* **TASK BRIEF**
Make an exact transcription of the data below.

* **RECORDS FOR THE TASK**
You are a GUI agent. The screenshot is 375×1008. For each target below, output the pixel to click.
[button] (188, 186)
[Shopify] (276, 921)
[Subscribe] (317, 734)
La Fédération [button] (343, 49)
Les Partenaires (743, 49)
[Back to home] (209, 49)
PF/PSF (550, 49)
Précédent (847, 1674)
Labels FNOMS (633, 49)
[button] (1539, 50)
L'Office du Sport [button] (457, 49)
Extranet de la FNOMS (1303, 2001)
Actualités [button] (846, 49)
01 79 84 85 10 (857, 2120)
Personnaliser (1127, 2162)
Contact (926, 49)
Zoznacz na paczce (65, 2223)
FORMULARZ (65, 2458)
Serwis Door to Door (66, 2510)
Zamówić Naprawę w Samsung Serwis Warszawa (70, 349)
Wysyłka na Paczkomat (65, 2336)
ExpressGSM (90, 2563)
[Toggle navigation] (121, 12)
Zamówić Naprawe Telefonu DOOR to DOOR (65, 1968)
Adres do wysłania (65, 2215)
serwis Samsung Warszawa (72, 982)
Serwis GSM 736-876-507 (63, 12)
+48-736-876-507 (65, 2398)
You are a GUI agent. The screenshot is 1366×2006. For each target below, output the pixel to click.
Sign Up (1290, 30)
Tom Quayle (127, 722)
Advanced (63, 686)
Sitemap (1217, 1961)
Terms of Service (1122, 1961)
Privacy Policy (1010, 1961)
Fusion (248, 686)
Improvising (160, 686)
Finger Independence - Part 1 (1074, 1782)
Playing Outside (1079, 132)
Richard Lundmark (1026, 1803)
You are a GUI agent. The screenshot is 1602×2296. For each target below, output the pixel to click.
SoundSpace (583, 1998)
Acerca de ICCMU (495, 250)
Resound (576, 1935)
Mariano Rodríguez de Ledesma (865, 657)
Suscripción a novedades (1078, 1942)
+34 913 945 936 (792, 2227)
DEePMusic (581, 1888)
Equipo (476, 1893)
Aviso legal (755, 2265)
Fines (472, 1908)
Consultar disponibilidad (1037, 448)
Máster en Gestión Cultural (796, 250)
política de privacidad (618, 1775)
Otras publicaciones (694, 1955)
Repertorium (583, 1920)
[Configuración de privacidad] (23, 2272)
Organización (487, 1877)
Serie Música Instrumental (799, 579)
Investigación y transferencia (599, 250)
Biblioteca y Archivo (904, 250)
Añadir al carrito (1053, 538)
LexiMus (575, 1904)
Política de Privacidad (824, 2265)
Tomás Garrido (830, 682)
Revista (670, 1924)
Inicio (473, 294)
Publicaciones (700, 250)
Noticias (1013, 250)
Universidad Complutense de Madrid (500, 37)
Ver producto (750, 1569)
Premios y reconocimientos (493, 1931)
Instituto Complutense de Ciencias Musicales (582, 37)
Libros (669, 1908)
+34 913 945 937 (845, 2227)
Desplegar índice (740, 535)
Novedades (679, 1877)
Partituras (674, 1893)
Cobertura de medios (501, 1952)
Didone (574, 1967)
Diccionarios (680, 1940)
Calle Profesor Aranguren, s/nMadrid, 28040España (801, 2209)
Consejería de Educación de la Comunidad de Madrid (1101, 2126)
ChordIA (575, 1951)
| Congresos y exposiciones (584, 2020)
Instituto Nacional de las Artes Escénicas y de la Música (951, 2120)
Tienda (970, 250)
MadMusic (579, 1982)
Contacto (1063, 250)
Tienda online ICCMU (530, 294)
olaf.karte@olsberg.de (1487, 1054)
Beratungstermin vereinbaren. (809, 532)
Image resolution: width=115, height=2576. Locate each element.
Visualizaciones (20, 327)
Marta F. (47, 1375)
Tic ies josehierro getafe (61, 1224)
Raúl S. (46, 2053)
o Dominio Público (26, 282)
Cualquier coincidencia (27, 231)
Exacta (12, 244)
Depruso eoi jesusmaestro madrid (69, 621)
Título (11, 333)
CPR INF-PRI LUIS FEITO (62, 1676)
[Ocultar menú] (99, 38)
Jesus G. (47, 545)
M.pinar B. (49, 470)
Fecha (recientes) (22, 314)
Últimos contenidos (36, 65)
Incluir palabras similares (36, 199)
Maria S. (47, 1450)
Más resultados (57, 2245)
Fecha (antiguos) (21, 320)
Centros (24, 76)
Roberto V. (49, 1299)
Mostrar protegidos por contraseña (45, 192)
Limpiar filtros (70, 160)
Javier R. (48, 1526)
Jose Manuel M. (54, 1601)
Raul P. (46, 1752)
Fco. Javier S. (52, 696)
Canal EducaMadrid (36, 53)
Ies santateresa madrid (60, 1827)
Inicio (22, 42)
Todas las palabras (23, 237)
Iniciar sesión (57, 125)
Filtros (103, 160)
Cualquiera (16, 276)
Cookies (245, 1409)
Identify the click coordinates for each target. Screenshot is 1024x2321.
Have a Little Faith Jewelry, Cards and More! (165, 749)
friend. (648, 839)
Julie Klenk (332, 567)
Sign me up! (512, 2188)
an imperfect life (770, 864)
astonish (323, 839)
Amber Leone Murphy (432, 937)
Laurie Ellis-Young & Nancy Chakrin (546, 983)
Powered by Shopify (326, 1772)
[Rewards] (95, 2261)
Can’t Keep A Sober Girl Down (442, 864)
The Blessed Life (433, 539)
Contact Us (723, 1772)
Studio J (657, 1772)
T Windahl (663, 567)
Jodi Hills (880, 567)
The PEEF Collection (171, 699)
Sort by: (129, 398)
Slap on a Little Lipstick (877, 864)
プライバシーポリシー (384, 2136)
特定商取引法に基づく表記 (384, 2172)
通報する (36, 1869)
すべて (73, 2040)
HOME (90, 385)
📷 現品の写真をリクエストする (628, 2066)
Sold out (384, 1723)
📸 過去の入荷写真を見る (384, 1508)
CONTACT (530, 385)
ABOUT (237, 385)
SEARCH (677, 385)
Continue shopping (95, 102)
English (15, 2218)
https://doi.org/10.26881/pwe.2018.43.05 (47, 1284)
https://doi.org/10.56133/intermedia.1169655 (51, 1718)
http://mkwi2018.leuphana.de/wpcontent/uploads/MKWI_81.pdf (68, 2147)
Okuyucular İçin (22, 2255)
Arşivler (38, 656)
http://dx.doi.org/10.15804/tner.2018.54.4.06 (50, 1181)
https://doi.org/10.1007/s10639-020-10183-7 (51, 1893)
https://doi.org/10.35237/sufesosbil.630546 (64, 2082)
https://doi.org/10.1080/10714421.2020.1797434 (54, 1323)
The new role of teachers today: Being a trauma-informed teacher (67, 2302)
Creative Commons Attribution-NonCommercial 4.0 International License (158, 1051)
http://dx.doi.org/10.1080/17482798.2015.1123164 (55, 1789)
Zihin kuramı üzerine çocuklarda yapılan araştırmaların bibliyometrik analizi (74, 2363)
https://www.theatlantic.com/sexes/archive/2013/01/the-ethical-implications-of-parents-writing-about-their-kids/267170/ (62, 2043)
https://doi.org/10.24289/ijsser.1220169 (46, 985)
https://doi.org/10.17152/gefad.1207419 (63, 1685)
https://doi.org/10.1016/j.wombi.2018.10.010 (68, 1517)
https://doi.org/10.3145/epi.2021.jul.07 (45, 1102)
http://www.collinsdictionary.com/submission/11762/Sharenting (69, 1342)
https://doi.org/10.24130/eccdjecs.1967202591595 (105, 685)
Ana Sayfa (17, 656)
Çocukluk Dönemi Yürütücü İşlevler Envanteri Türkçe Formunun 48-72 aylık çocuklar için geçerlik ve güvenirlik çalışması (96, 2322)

* **TASK RESPONSE**
You are a GUI agent. The screenshot is 375×1008. For each target below, output the pixel to click.
[button] (188, 186)
[Shopify] (276, 921)
[Subscribe] (317, 734)
La Fédération [button] (343, 49)
Les Partenaires (743, 49)
[Back to home] (209, 49)
PF/PSF (550, 49)
Précédent (847, 1674)
Labels FNOMS (633, 49)
[button] (1539, 50)
L'Office du Sport [button] (457, 49)
Extranet de la FNOMS (1303, 2001)
Actualités [button] (846, 49)
01 79 84 85 10 (857, 2120)
Personnaliser (1127, 2162)
Contact (926, 49)
Zoznacz na paczce (65, 2223)
FORMULARZ (65, 2458)
Serwis Door to Door (66, 2510)
Zamówić Naprawę w Samsung Serwis Warszawa (70, 349)
Wysyłka na Paczkomat (65, 2336)
ExpressGSM (90, 2563)
[Toggle navigation] (121, 12)
Zamówić Naprawe Telefonu DOOR to DOOR (65, 1968)
Adres do wysłania (65, 2215)
serwis Samsung Warszawa (72, 982)
Serwis GSM 736-876-507 (63, 12)
+48-736-876-507 (65, 2398)
You are a GUI agent. The screenshot is 1366×2006. For each target below, output the pixel to click.
Sign Up (1290, 30)
Tom Quayle (127, 722)
Advanced (63, 686)
Sitemap (1217, 1961)
Terms of Service (1122, 1961)
Privacy Policy (1010, 1961)
Fusion (248, 686)
Improvising (160, 686)
Finger Independence - Part 1 (1074, 1782)
Playing Outside (1079, 132)
Richard Lundmark (1026, 1803)
You are a GUI agent. The screenshot is 1602×2296. For each target below, output the pixel to click.
SoundSpace (583, 1998)
Acerca de ICCMU (495, 250)
Resound (576, 1935)
Mariano Rodríguez de Ledesma (865, 657)
Suscripción a novedades (1078, 1942)
+34 913 945 936 (792, 2227)
DEePMusic (581, 1888)
Equipo (476, 1893)
Aviso legal (755, 2265)
Fines (472, 1908)
Consultar disponibilidad (1037, 448)
Máster en Gestión Cultural (796, 250)
política de privacidad (618, 1775)
Otras publicaciones (694, 1955)
Repertorium (583, 1920)
[Configuración de privacidad] (23, 2272)
Organización (487, 1877)
Serie Música Instrumental (799, 579)
Investigación y transferencia (599, 250)
Biblioteca y Archivo (904, 250)
Añadir al carrito (1053, 538)
LexiMus (575, 1904)
Política de Privacidad (824, 2265)
Tomás Garrido (830, 682)
Revista (670, 1924)
Inicio (473, 294)
Publicaciones (700, 250)
Noticias (1013, 250)
Universidad Complutense de Madrid (500, 37)
Ver producto (750, 1569)
Premios y reconocimientos (493, 1931)
Instituto Complutense de Ciencias Musicales (582, 37)
Libros (669, 1908)
+34 913 945 937 (845, 2227)
Desplegar índice (740, 535)
Novedades (679, 1877)
Partituras (674, 1893)
Cobertura de medios (501, 1952)
Didone (574, 1967)
Diccionarios (680, 1940)
Calle Profesor Aranguren, s/nMadrid, 28040España (801, 2209)
Consejería de Educación de la Comunidad de Madrid (1101, 2126)
ChordIA (575, 1951)
| Congresos y exposiciones (584, 2020)
Instituto Nacional de las Artes Escénicas y de la Música (951, 2120)
Tienda (970, 250)
MadMusic (579, 1982)
Contacto (1063, 250)
Tienda online ICCMU (530, 294)
olaf.karte@olsberg.de (1487, 1054)
Beratungstermin vereinbaren. (809, 532)
Image resolution: width=115, height=2576. Locate each element.
Visualizaciones (20, 327)
Marta F. (47, 1375)
Tic ies josehierro getafe (61, 1224)
Raúl S. (46, 2053)
o Dominio Público (26, 282)
Cualquier coincidencia (27, 231)
Exacta (12, 244)
Depruso eoi jesusmaestro madrid (69, 621)
Título (11, 333)
CPR INF-PRI LUIS FEITO (62, 1676)
[Ocultar menú] (99, 38)
Jesus G. (47, 545)
M.pinar B. (49, 470)
Fecha (recientes) (22, 314)
Últimos contenidos (36, 65)
Incluir palabras similares (36, 199)
Maria S. (47, 1450)
Más resultados (57, 2245)
Fecha (antiguos) (21, 320)
Centros (24, 76)
Roberto V. (49, 1299)
Mostrar protegidos por contraseña (45, 192)
Limpiar filtros (70, 160)
Javier R. (48, 1526)
Jose Manuel M. (54, 1601)
Raul P. (46, 1752)
Fco. Javier S. (52, 696)
Canal EducaMadrid (36, 53)
Ies santateresa madrid (60, 1827)
Inicio (22, 42)
Todas las palabras (23, 237)
Iniciar sesión (57, 125)
Filtros (103, 160)
Cualquiera (16, 276)
Cookies (245, 1409)
Identify the click coordinates for each target. Screenshot is 1024x2321.
Have a Little Faith Jewelry, Cards and More! (165, 749)
friend. (648, 839)
Julie Klenk (332, 567)
Sign me up! (512, 2188)
an imperfect life (770, 864)
astonish (323, 839)
Amber Leone Murphy (432, 937)
Laurie Ellis-Young & Nancy Chakrin (546, 983)
Powered by Shopify (326, 1772)
[Rewards] (95, 2261)
Can’t Keep A Sober Girl Down (442, 864)
The Blessed Life (433, 539)
Contact Us (723, 1772)
Studio J (657, 1772)
T Windahl (663, 567)
Jodi Hills (880, 567)
The PEEF Collection (171, 699)
Sort by: (129, 398)
Slap on a Little Lipstick (877, 864)
プライバシーポリシー (384, 2136)
特定商取引法に基づく表記 (384, 2172)
通報する (36, 1869)
すべて (73, 2040)
HOME (90, 385)
📷 現品の写真をリクエストする (628, 2066)
Sold out (384, 1723)
📸 過去の入荷写真を見る (384, 1508)
CONTACT (530, 385)
ABOUT (237, 385)
SEARCH (677, 385)
Continue shopping (95, 102)
English (15, 2218)
https://doi.org/10.26881/pwe.2018.43.05 (47, 1284)
https://doi.org/10.56133/intermedia.1169655 (51, 1718)
http://mkwi2018.leuphana.de/wpcontent/uploads/MKWI_81.pdf (68, 2147)
Okuyucular İçin (22, 2255)
Arşivler (38, 656)
http://dx.doi.org/10.15804/tner.2018.54.4.06 (50, 1181)
https://doi.org/10.1007/s10639-020-10183-7 (51, 1893)
https://doi.org/10.35237/sufesosbil.630546 (64, 2082)
https://doi.org/10.1080/10714421.2020.1797434 (54, 1323)
The new role of teachers today: Being a trauma-informed teacher (67, 2302)
Creative Commons Attribution-NonCommercial 4.0 International License (158, 1051)
http://dx.doi.org/10.1080/17482798.2015.1123164 (55, 1789)
Zihin kuramı üzerine çocuklarda yapılan araştırmaların bibliyometrik analizi (74, 2363)
https://www.theatlantic.com/sexes/archive/2013/01/the-ethical-implications-of-parents-writing-about-their-kids/267170/ (62, 2043)
https://doi.org/10.24289/ijsser.1220169 (46, 985)
https://doi.org/10.17152/gefad.1207419 (63, 1685)
https://doi.org/10.1016/j.wombi.2018.10.010 (68, 1517)
https://doi.org/10.3145/epi.2021.jul.07 (45, 1102)
http://www.collinsdictionary.com/submission/11762/Sharenting (69, 1342)
https://doi.org/10.24130/eccdjecs.1967202591595 (105, 685)
Ana Sayfa (17, 656)
Çocukluk Dönemi Yürütücü İşlevler Envanteri Türkçe Formunun 48-72 aylık çocuklar için geçerlik ve güvenirlik çalışması (96, 2322)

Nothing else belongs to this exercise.